## Fragmento de texto
▼
El viento es invisible como todo lo que habita esos paisajes del
mundo.
El
viento corre veloz y avanza implacable sobre la estepa. Ante
semejante territorio, deshabitado, árido e infinito para los ojos,
la ruta se convierte en una línea insignificante. Sobre el este se
encuentra el mar que con el paso del tiempo ha convertido el margen
terrestre en una serie de acantilados. Entre estos y el agua cada
tanto aparecen playas de arena gruesa, mas oscura que las playas del
norte, mas frías también. Es solo en estos lugares donde uno puede
protegerse del viento. Pienso que se debe emocionar al ver el mar, y
ansioso de recuperar humedad, sus ojos se posan en el horizonte y
pasan por alto estas playas. O será que simplemente se apiada del
viajero que busca descanso. Todos estamos buscando algo. Creo que al
viento le pasa lo mismo.
Planeando
la patagonia en la cima de un camión, la estepa infinita se presenta
misteriosa. El fin del mundo se adivina a la distancia entre pequeñas
casas, galpones de esquila y guanacos que saltan sobre los
alambrados.
¿Hay algo mas encantador que los parajes perdidos en medio de la ruta?
▲
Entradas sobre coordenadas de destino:
▼
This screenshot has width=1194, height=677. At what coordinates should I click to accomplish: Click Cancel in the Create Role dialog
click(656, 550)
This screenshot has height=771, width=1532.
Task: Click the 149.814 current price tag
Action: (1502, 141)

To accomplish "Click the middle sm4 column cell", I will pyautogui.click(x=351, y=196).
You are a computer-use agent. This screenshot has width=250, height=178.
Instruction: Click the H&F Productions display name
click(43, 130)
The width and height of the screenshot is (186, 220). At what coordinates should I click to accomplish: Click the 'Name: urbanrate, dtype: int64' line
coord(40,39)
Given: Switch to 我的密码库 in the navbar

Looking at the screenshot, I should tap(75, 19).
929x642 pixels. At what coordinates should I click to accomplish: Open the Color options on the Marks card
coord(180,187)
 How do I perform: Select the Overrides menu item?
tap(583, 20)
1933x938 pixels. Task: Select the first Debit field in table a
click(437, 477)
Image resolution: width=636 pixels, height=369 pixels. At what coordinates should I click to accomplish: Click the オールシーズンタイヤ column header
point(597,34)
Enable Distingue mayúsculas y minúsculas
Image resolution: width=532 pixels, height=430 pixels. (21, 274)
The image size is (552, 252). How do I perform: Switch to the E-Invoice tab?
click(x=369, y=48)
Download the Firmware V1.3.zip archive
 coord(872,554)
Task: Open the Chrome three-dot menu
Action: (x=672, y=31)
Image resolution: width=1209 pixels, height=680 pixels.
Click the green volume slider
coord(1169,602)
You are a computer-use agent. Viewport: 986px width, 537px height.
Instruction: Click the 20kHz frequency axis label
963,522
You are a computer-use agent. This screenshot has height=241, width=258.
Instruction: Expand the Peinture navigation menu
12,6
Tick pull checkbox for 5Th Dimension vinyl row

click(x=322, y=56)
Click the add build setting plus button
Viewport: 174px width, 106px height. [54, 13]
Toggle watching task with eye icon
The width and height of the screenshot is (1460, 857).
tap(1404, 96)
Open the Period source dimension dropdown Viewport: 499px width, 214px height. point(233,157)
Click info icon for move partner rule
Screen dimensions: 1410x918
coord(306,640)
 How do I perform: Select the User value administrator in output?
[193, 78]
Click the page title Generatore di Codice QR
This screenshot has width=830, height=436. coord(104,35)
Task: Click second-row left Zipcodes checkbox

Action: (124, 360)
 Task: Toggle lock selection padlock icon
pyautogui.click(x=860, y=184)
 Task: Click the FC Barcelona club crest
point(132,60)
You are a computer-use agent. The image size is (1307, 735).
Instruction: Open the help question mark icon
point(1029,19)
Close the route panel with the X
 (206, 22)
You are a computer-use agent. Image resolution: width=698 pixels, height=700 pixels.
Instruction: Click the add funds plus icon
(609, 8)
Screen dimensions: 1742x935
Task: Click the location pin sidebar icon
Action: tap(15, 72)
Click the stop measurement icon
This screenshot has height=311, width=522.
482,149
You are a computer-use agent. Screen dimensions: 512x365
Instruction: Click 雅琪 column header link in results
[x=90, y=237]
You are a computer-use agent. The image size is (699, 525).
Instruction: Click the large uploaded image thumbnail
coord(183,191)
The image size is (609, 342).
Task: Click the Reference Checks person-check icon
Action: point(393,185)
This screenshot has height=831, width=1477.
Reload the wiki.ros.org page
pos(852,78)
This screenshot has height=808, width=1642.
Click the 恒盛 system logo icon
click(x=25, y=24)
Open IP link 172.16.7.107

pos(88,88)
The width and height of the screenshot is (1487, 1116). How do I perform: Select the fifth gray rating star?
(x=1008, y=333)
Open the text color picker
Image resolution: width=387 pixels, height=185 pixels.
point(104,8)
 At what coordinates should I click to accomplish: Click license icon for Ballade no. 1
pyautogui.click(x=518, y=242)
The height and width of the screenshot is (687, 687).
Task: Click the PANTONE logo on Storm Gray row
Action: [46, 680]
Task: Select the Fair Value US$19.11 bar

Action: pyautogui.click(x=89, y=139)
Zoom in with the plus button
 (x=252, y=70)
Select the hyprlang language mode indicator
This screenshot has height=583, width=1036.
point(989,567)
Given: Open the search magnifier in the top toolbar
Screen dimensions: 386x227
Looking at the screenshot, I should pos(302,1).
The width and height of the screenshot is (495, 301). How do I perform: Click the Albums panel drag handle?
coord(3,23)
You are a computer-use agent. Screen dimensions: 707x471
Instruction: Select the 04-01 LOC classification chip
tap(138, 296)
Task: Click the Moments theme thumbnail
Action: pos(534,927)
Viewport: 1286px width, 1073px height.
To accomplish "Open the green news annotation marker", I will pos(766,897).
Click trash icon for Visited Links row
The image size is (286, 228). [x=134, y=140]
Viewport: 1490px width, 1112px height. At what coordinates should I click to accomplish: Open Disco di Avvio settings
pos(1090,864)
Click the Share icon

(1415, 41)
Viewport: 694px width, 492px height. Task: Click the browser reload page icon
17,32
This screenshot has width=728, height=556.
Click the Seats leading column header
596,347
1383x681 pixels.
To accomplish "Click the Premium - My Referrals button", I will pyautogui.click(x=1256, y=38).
▲
## Tareas pendientes
1: Según el fragmento de texto, ¿en qué lugares puede uno protegerse del viento?
2: Indica si cada afirmación coincide con el fragmento de texto: (a) Las playas de esa costa son más oscuras que las del norte. (b) El mar se encuentra al oeste. (c) Los guanacos saltan sobre los alambrados.

## Soluciones por tarea
1: En las playas de arena gruesa que aparecen entre los acantilados y el agua.

2:
(a) Sí: «playas de arena gruesa, mas oscura que las playas del norte».
(b) No: «Sobre el este se encuentra el mar».
(c) Sí: «guanacos que saltan sobre los alambrados».